14. Hukuk Dairesi Esas No: 2015/2498 Karar No: 2015/2185 Karar Tarihi: 27.02.2015
Yargıtay 14. Hukuk Dairesi 2015/2498 Esas 2015/2185 Karar Sayılı İlamı
14. Hukuk Dairesi 2015/2498 E. , 2015/2185 K.
"İçtihat Metni"
MAHKEMESİ :Sulh Hukuk Mahkemesi
Davacı vekili tarafından, 25.07.2012 gününde verilen dilekçe ile mirasçılık belgesi düzenlenmesi istenmesi üzerine yapılan duruşma sonunda; davanın HMK"nın 115/2. maddesi gereğince usulden reddine dair verilen 26.02.2014 günlü hükmün Yargıtayca incelenmesi davacı vekili tarafından istenilmekle süresinde olduğu anlaşılan temyiz dilekçesinin kabulüne karar verildikten sonra dosya ve içerisindeki bütün evrak incelenerek gereği düşünüldü:
K A R A R
Dava, mirasçılık belgesi verilmesi istemine ilişkindir. Davacı idare vekili, Asliye Hukuk Mahkemesinin 2012/296 Esas sayılı dava dosyasında müteveffa ...’in mirasçılık belgesinin alınması hususunda kendilerine yetki verildiğini bildirerek mirasçılık belgesi verilmesini istemiştir.
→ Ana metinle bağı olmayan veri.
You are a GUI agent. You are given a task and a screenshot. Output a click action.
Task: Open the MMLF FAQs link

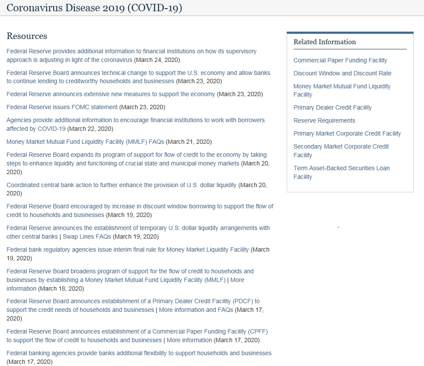(85, 142)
Mahkemece, muris ... hakkında aynı mahkemenin 2011/438 Esas, 2011556 sayılı Kararı ile verilmiş bir mirasçılık belgesi bulunduğu gerekçesi ile 6100 sayılı HMK’nın 115/2. maddesi uyarınca davanın reddine karar verilmiştir. Hükmü, davacı vekili temyiz etmiştir. 4721 sayılı Türk Medeni Kanunu"nun 598. maddesi gereğince başvuru üzerine yasal mirasçı oldukları belirlenenlere, sulh mahkemesince mirasçılık sıfatlarını gösteren bir belge verilir, aynı madde hükmüne göre mirasçılık belgesinin geçersizliği de her zaman ileri sürülebilir. Yargıtay Hukuk Genel Kurulu"nun 05.12.1990 gün ve 1990/2-560 Esas, 1990/622 Karar sayılı ilamında da belirtildiği üzere mirasçılık belgesi verilmesi istemiyle hasımsız olarak açılan davalar çekişmesiz yargıya tabi olduğundan, bu davalar sonucunda verilecek kararlar şekli bakımından kesinleşmiş olsalar dahi maddi hukuk bakımından kesin hüküm oluşturmazlar. Dava ve ilam kavramları çekişmeli yargıya ait kavramlar olduğundan mirasçılık belgesi verilmesi istemiyle açılan davalar tam bir dava olarak nitelendirilemeyeceği gibi bu davalar sonucunda verilen kararlar klasik anlamda kesin hüküm sonucunu doğuran bir ilam da sayılmazlar. Bu nedenle açılan bu davalar sonucunda verilen kararların sonradan gerçeğe aykırı ve yanlış olduğunun anlaşılması halinde her zaman için aksi iddia ve ispat edilebileceği gibi tespit hükmü niteliğindeki bu kararların sonradan açılacak başka davalarda kesin hüküm oluşturması ve mahkemeleri bağlaması da düşünülemez. Bu konularda öğreti ve uygulamada tam bir görüş birliği mevcuttur. Bu nedenle davacı idarenin Asliye Hukuk Mahkemesi"nin 2012/296 Esas sayılı dosyasında verilen yetkiye istinaden mirasçılık belgesi istemiyle dava açma hakkı mevcuttur. Bu itibarla mahkemece, davanın esasına girilerek ve davacının gösterdiği deliller toplanarak muris ...’in mirasçılarının ve miras paylarının belirlenmesi ve sonucuna göre bir hüküm verilmesi gerekirken yazılı gerekçe ile davanın reddine karar verilmesi doğru görülmemiştir. SONUÇ: Yukarıda açıklanan nedenlerle davacı vekilinin temyiz itirazlarının kabulü ile hükmün BOZULMASINA, peşin harcın istek halinde yatırana iadesine, 27.02.2015 gününde oybirliği ile karar verildi.